─── Data

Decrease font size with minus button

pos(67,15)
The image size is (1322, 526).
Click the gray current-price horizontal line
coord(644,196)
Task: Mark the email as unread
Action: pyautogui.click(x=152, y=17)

──────

What this task involves
The records above must be output exactly, in full.

Response area
Decrease font size with minus button

pos(67,15)
The image size is (1322, 526).
Click the gray current-price horizontal line
coord(644,196)
Task: Mark the email as unread
Action: pyautogui.click(x=152, y=17)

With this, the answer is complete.